Le Japon vise le niveau 4 d’ici 2030, et Toyota discute avec Waymo

À l’échelle nationale, le Japon a d’ores et déjà légalisé les systèmes de niveau 4, c’est-à-dire des véhicules entièrement autonomes qui n’ont pas besoin d’un conducteur humain pour intervenir, bien qu’ils opèrent généralement dans un périmètre géographique défini. L’objectif affiché par les autorités japonaises est d’atteindre environ 10 000 taxis, bus et autres véhicules de niveau 4 en circulation d’ici 2030. Une ambition cohérente avec la structure démographique du pays, vieillissant et confronté à une pénurie de conducteurs professionnels.

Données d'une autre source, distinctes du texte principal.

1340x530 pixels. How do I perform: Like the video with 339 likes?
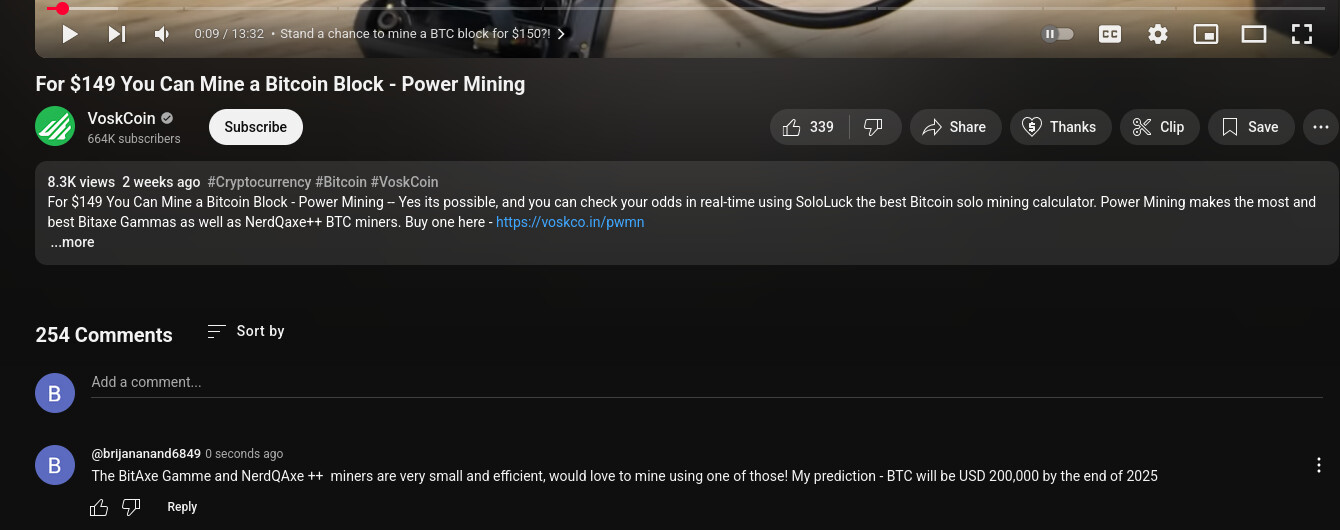[810, 127]
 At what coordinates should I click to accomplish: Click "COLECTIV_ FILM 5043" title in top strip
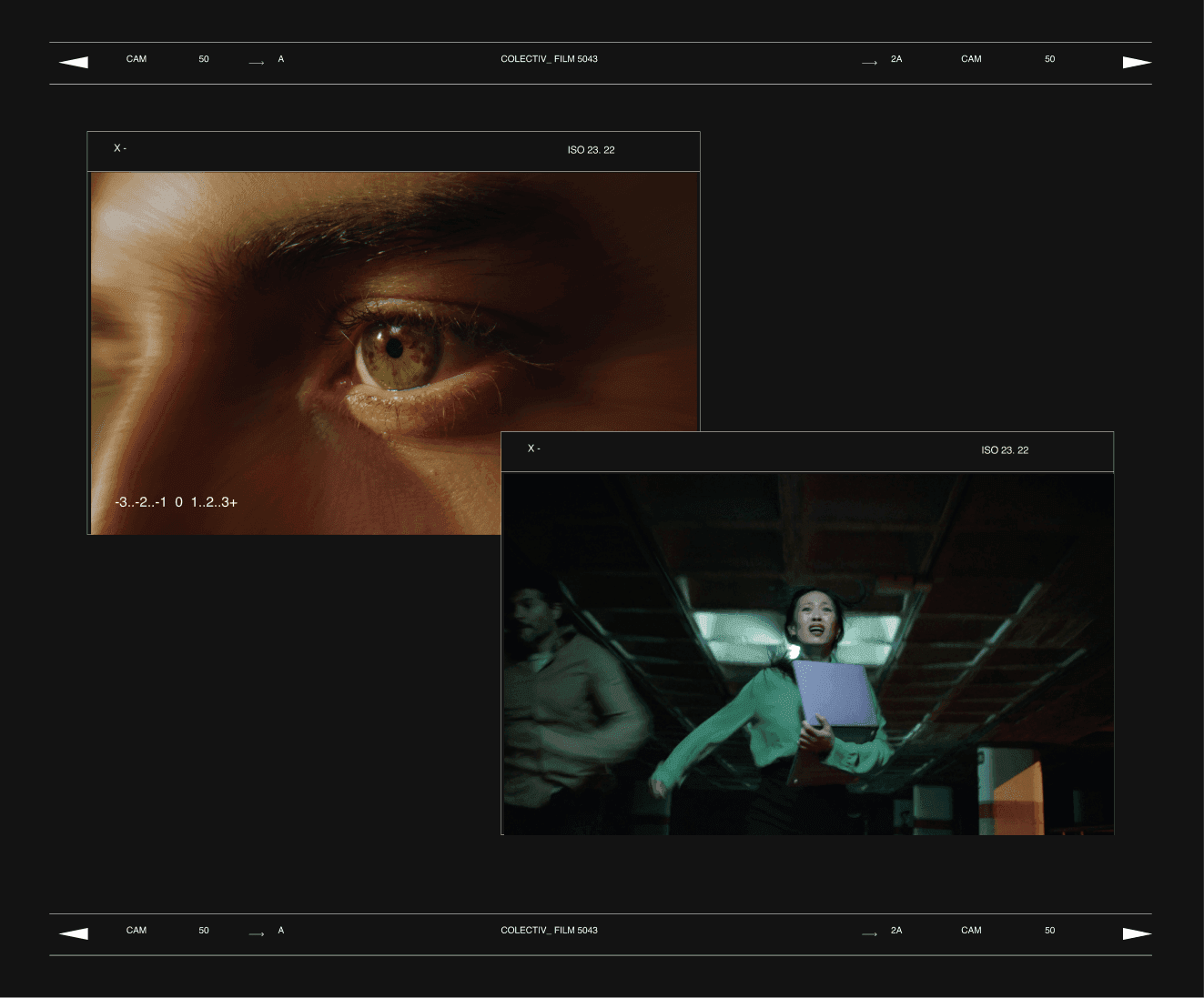[x=549, y=59]
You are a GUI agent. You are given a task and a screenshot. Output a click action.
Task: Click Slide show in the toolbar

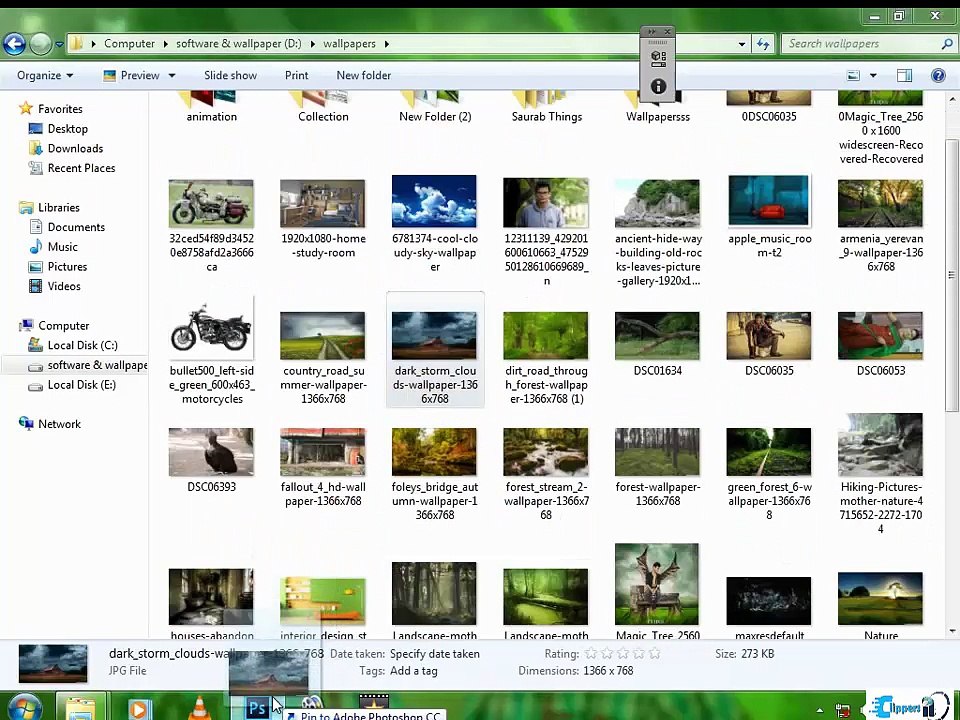230,75
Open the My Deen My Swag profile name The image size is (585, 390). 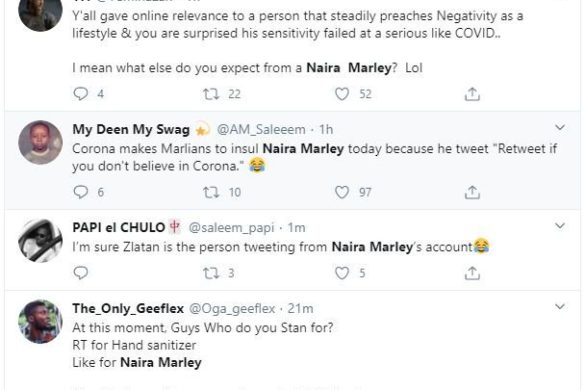tap(131, 130)
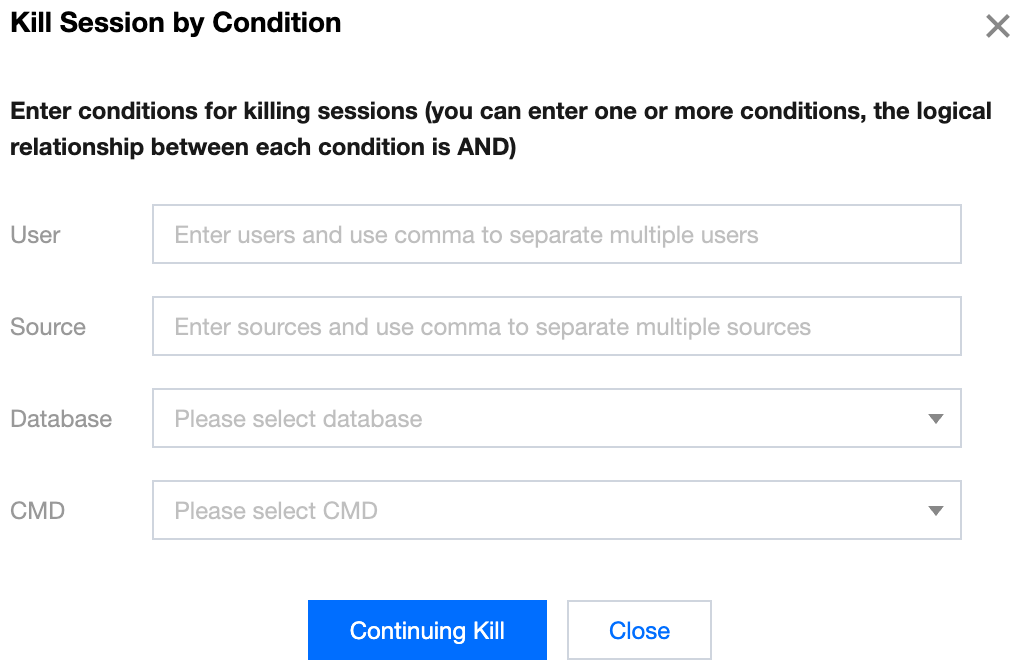Focus the Source text field

556,327
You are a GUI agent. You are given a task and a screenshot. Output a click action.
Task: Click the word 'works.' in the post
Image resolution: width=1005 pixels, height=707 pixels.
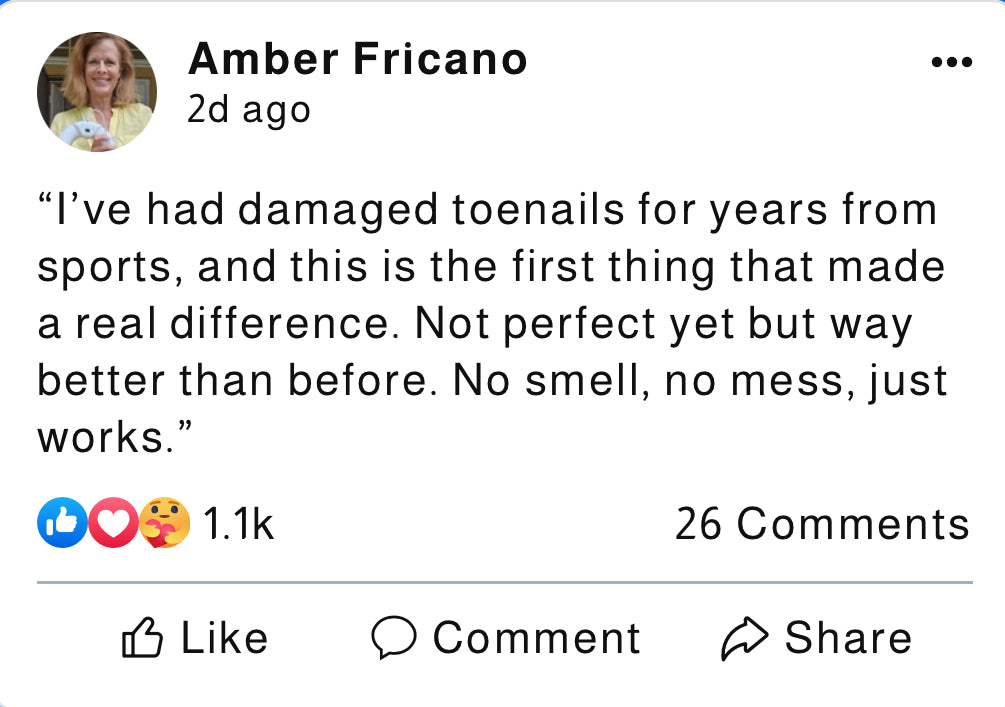(106, 438)
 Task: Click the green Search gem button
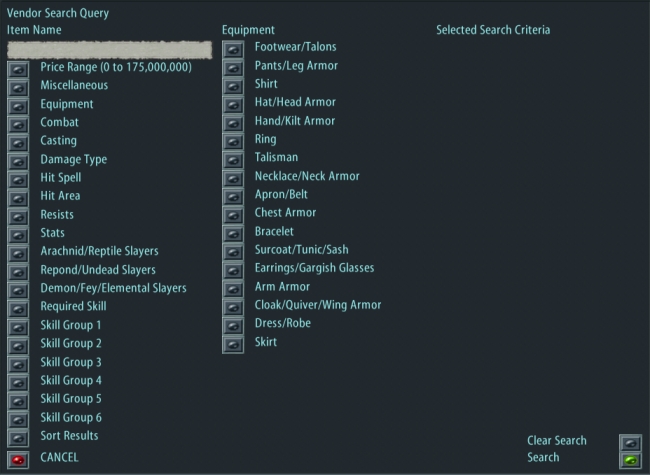631,460
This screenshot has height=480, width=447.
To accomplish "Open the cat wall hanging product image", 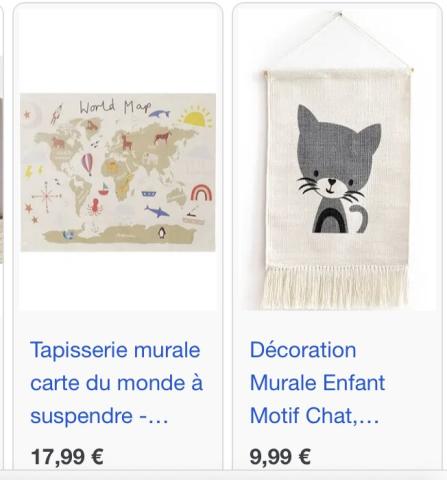I will point(337,160).
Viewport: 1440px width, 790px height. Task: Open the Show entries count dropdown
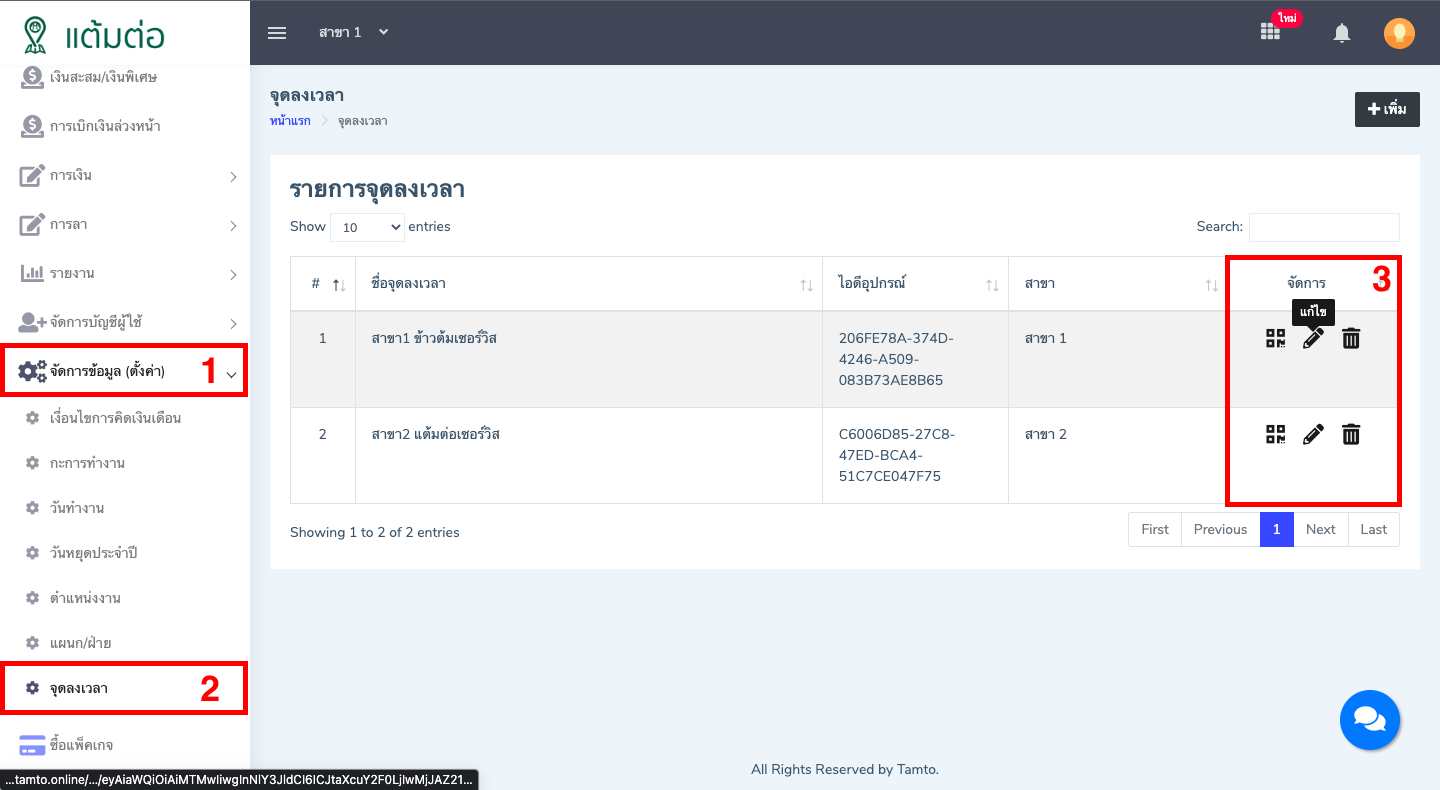point(367,227)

Dans ce contexte, Toyota serait également en discussions avec Waymo — la filiale autonome d’Alphabet, opérateur de robotaxis dans plusieurs villes américaines — pour s’associer et pénétrer le marché des taxis sans conducteur. Les détails et le calendrier de ce partenariat potentiel restent encore flous, mais la démarche est révélatrice d’un changement de posture chez les constructeurs japonais. Longtemps observateurs alors que les acteurs américains et chinois avançaient à marche forcée sur la conduite autonome, ils accélèrent désormais pour ne pas rater ce virage technologique majeur. Toyota, avec sa puissance de production et ses ressources en R&D, a clairement les moyens de rattraper son retard — à condition de tenir ses délais.